* [TO BE DONE]
a. Answer these three questions from the APS election preview:
(i) On what date do the elected candidates begin their terms?
(ii) By what deadline must all votes be entered?
(iii) In what year did William Bardeen join the staff of the Fermi National Accelerator Laboratory?
b. In the APS election preview, condense the paragraph beginning "It’s that time of year again" into a short bulleted list that keeps its main facts.

— Start READING TEXT —

APS News

July 2007 (Volume 16, Number 7)

2007 General Election Preview

It’s that time of year again, when APS members have the opportunity to elect next year’s leadership from a slate of candidates selected by the APS Nominating Committee. Brief biographical descriptions for each candidate can be found below. Those elected will begin their terms on 1 January 2008. Members will elect a Vice President, Chair-Elect of the Nominating Committee, and two General Councillors. All votes must be entered by Noon, Central Daylight Time, September 1, 2007. Expanded biographical information, candidates’ statements, and further information about the election can be found at www.aps.org/about/governance/election/.

Vice President


William Bardeen
Fermilab

William Bardeen
William Allan Bardeen received his AB degree from Cornell University in 1962 and his PhD degree in physics from the University of Minnesota in 1968. Following research appointments at the Institute for Theoretical Physics at Stony Brook and the Institute for Advanced Study at Princeton, he was an Assistant and Associate Professor in the Physics Department at Stanford University. In 1975 Bardeen joined the staff of the Fermi National Accelerator Laboratory, where he has served as Head of the Theoretical Physics Department. He has been a member of the Executive Committee of the Division of Particles and Fields of the APS and served on the Editorial Boards of the Physical Review and the Journal of Mathematical Physics. Bardeen was elected Fellow of the APS in 1984. He was inducted as a Fellow of the American Academy of Arts and Sciences in 1998 and elected a Member of the National Academy of Sciences in 1999. In 2002 Bardeen was awarded an honorary degree by the University of Minnesota. He has also served as a Member and Trustee of the Aspen Center for Physics. Bardeen was awarded the 1996 J.J. Sakurai Prize of the APS for his work on anomalies and perturbative quantum chromodynamics. In 1985, he was awarded a John Simon Guggenheim Memorial Foundation Fellowship for research on the application of quantum field theory to elementary particle physics. Previously, he received the Senior Scientist Award of the Alexander von Humboldt Foundation and an Alfred P. Sloan Foundation Fellowship for research in theoretical physics.

— End READING TEXT —
— Start RECORD EXTRACTS —

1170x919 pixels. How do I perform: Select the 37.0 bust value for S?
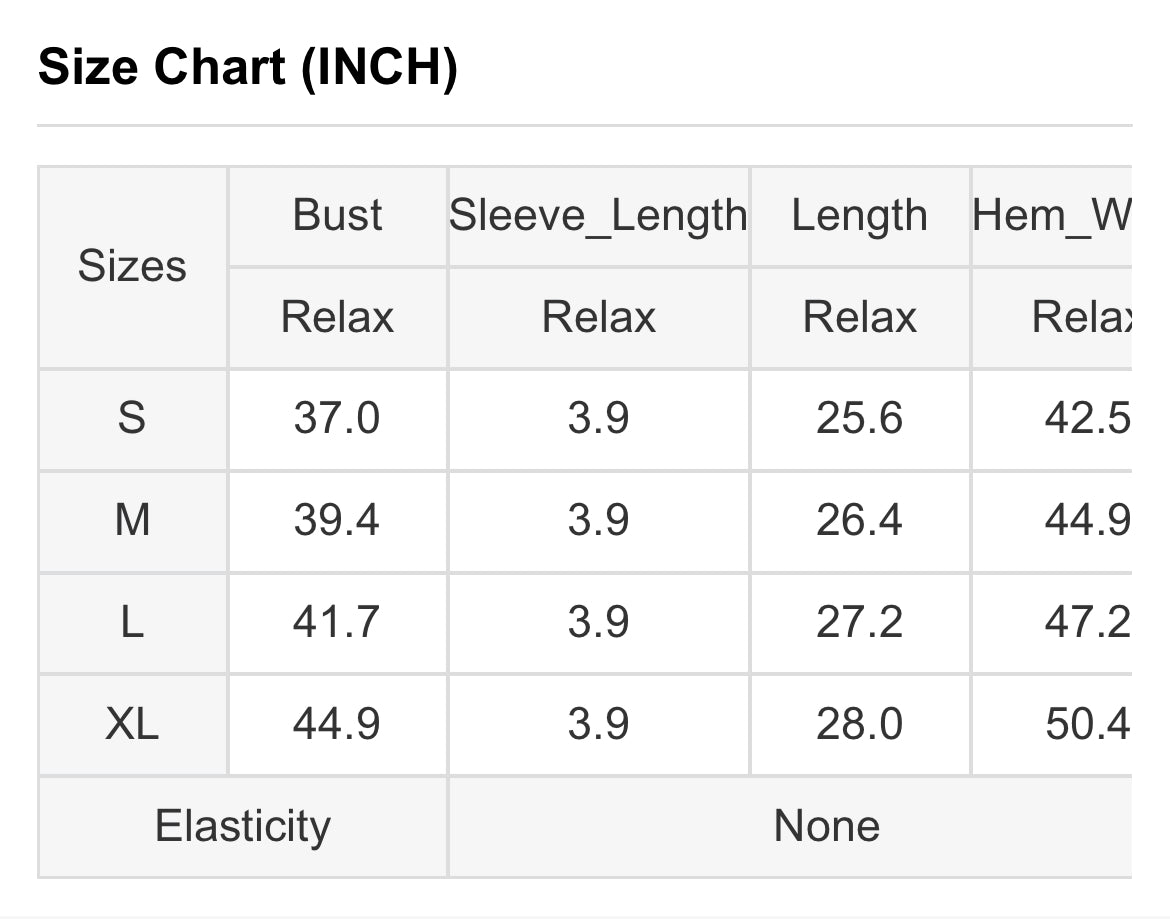pyautogui.click(x=337, y=418)
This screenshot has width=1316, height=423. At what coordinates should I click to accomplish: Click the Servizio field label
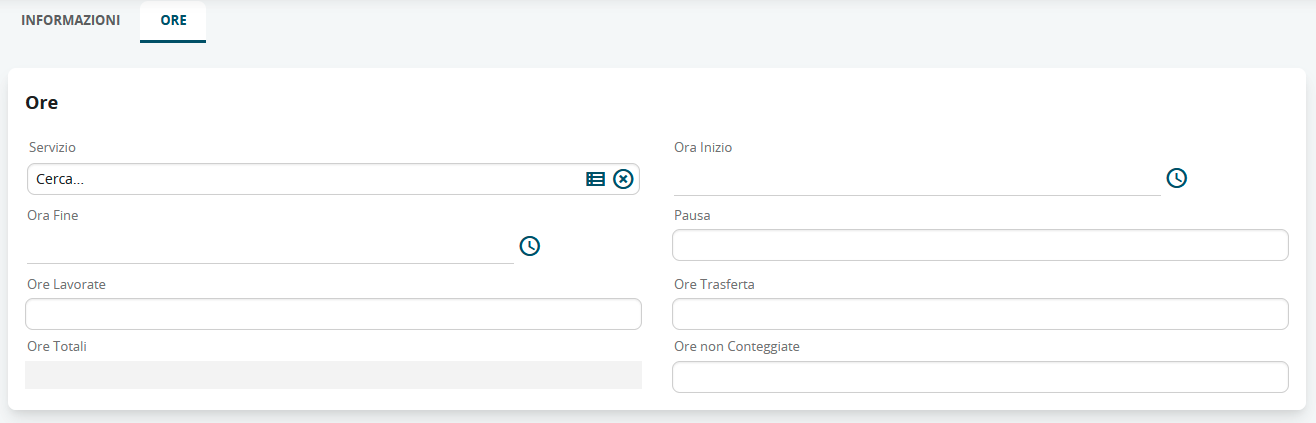[52, 147]
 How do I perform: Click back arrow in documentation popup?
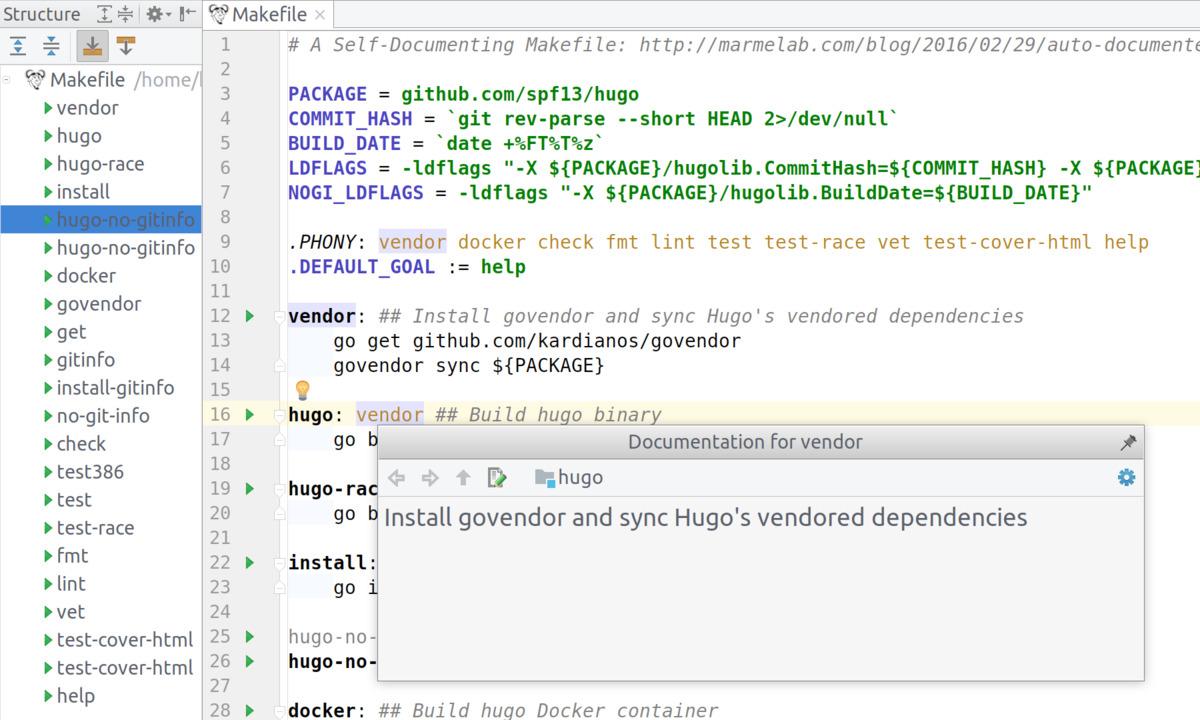[x=397, y=478]
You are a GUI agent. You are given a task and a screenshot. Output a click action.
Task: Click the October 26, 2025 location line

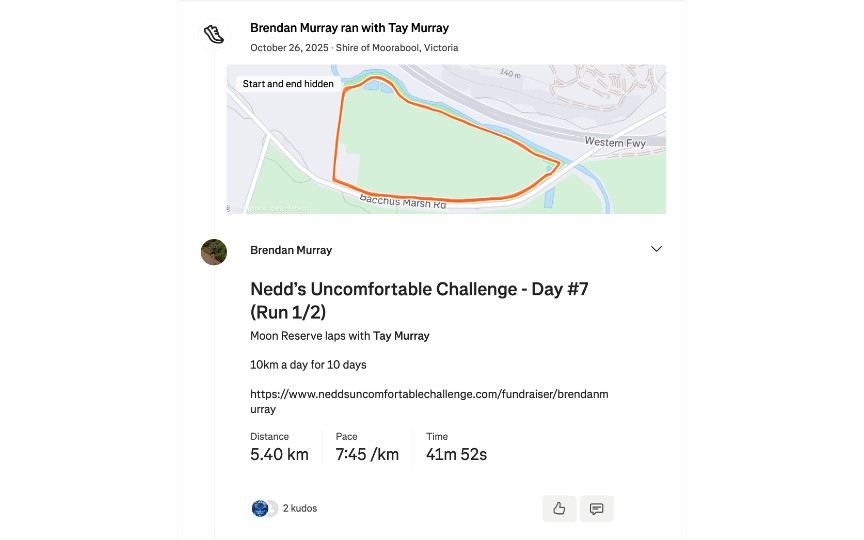[354, 48]
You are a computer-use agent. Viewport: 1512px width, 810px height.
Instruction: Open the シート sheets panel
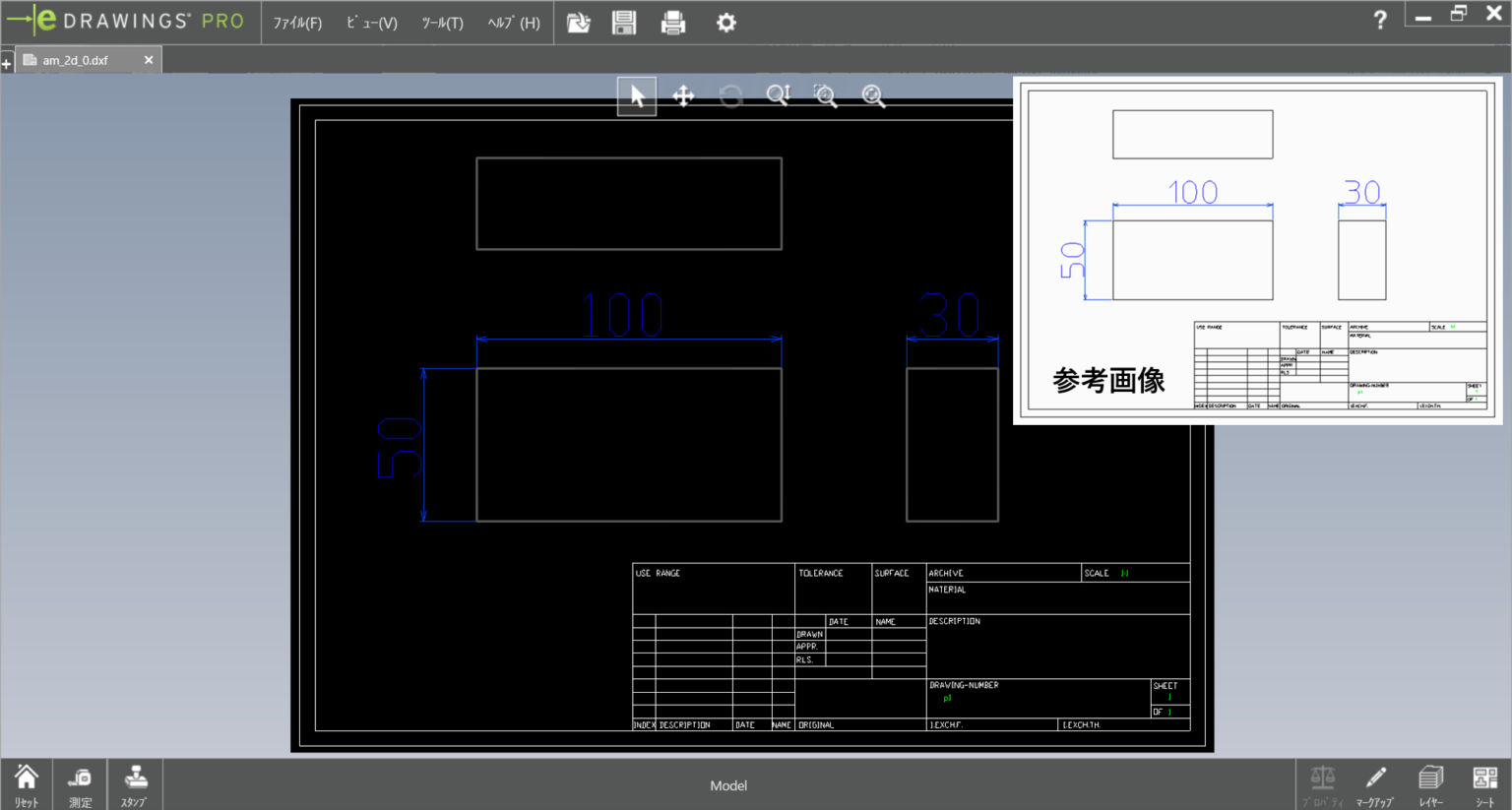click(1485, 782)
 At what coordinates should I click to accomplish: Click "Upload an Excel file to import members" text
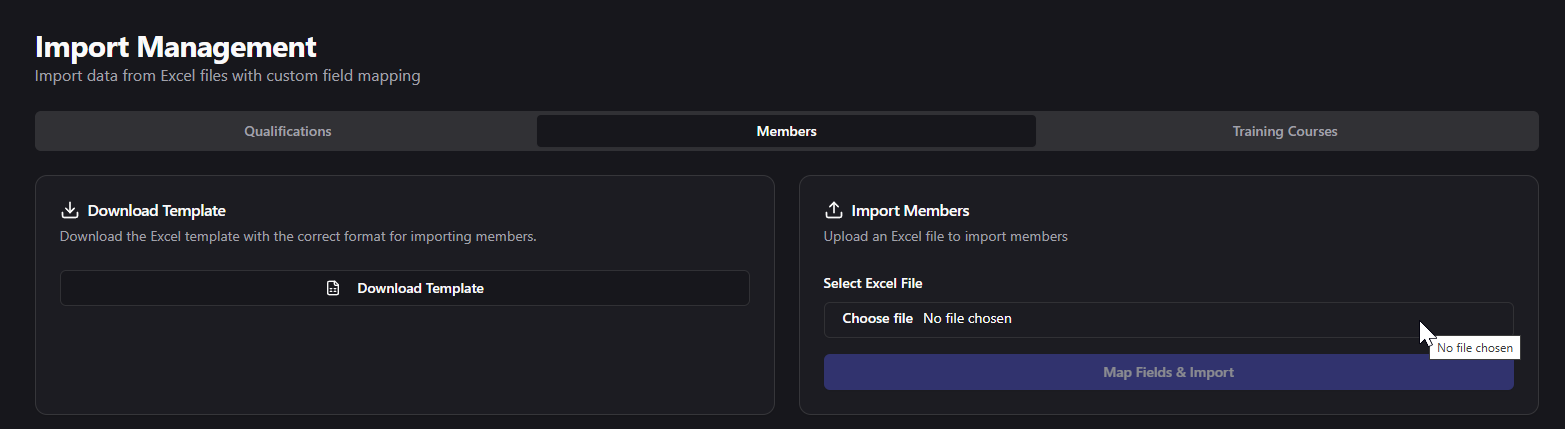click(x=945, y=237)
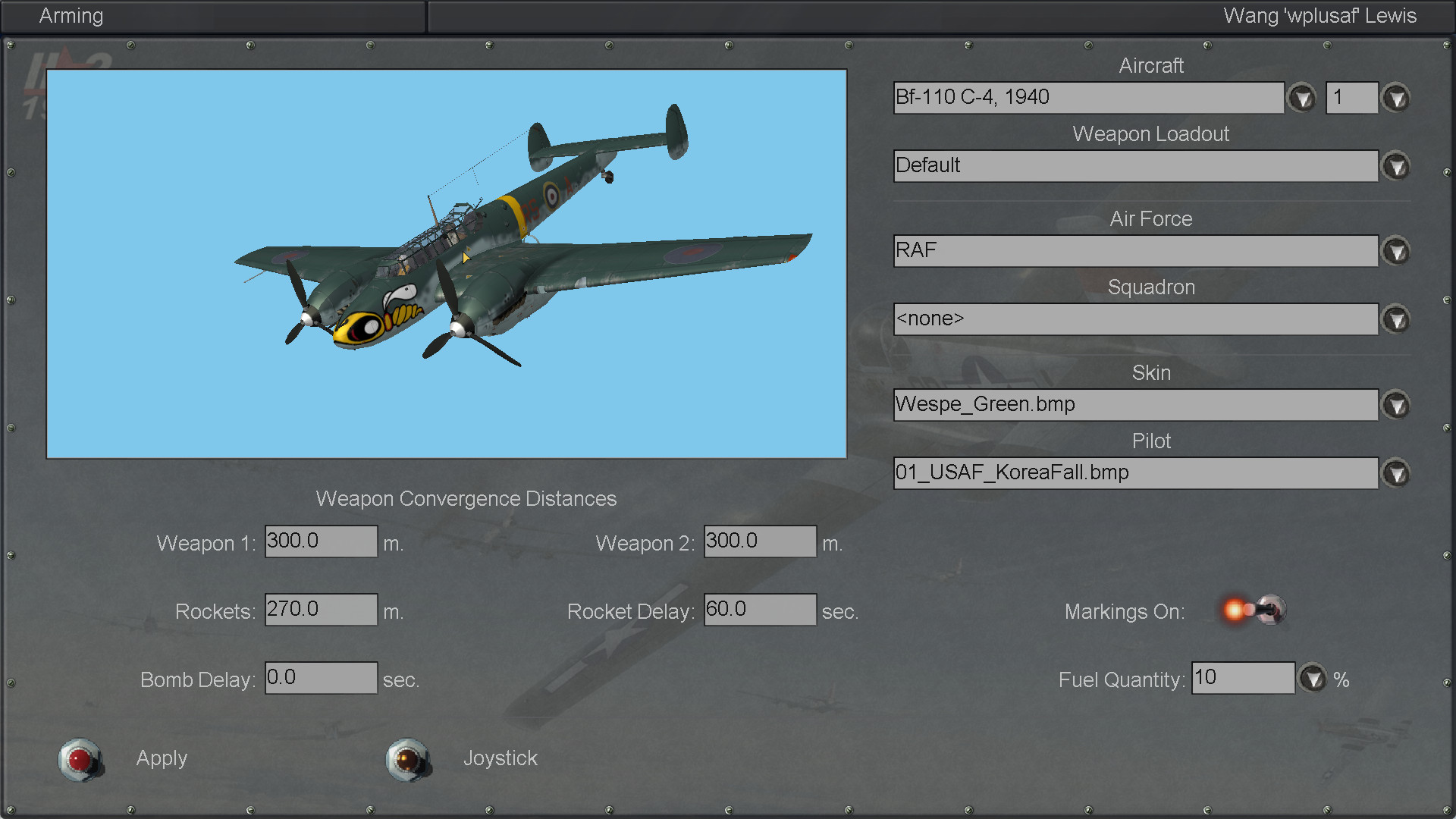This screenshot has height=819, width=1456.
Task: Click the Apply text label
Action: 162,758
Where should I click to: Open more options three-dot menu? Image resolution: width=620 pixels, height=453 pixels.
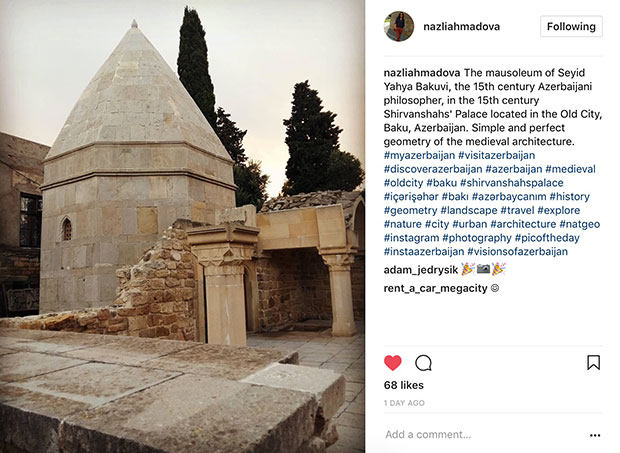[x=595, y=435]
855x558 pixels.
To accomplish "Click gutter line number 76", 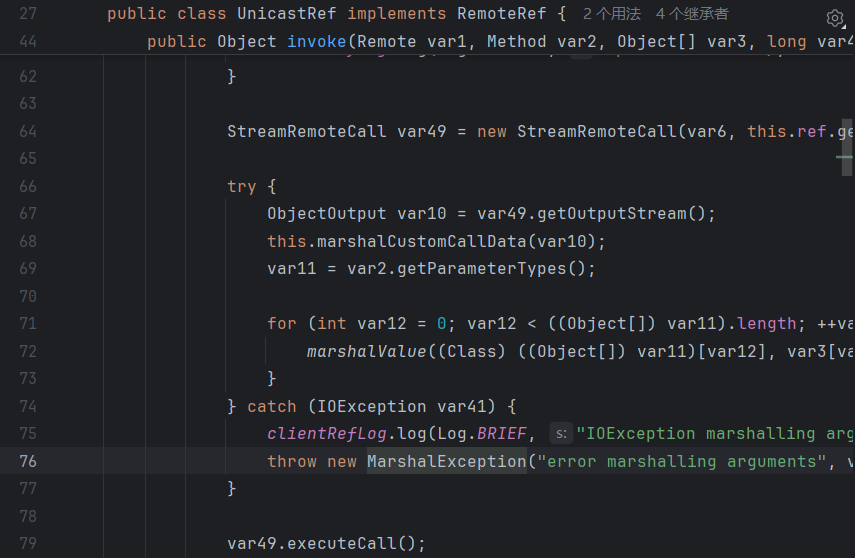I will [x=27, y=461].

— End RECORD EXTRACTS —

* [CORRECT ANSWERS]
a.
(i) 1 January 2008
(ii) Noon, Central Daylight Time, September 1, 2007
(iii) 1975

b.
- APS members elect next year's leadership from candidates selected by the APS Nominating Committee.
- Offices: a Vice President, a Chair-Elect of the Nominating Committee, and two General Councillors.
- Terms begin 1 January 2008.
- Voting closes at Noon, Central Daylight Time, September 1, 2007.
- Expanded biographies, candidates' statements, and election details are at www.aps.org/about/governance/election/.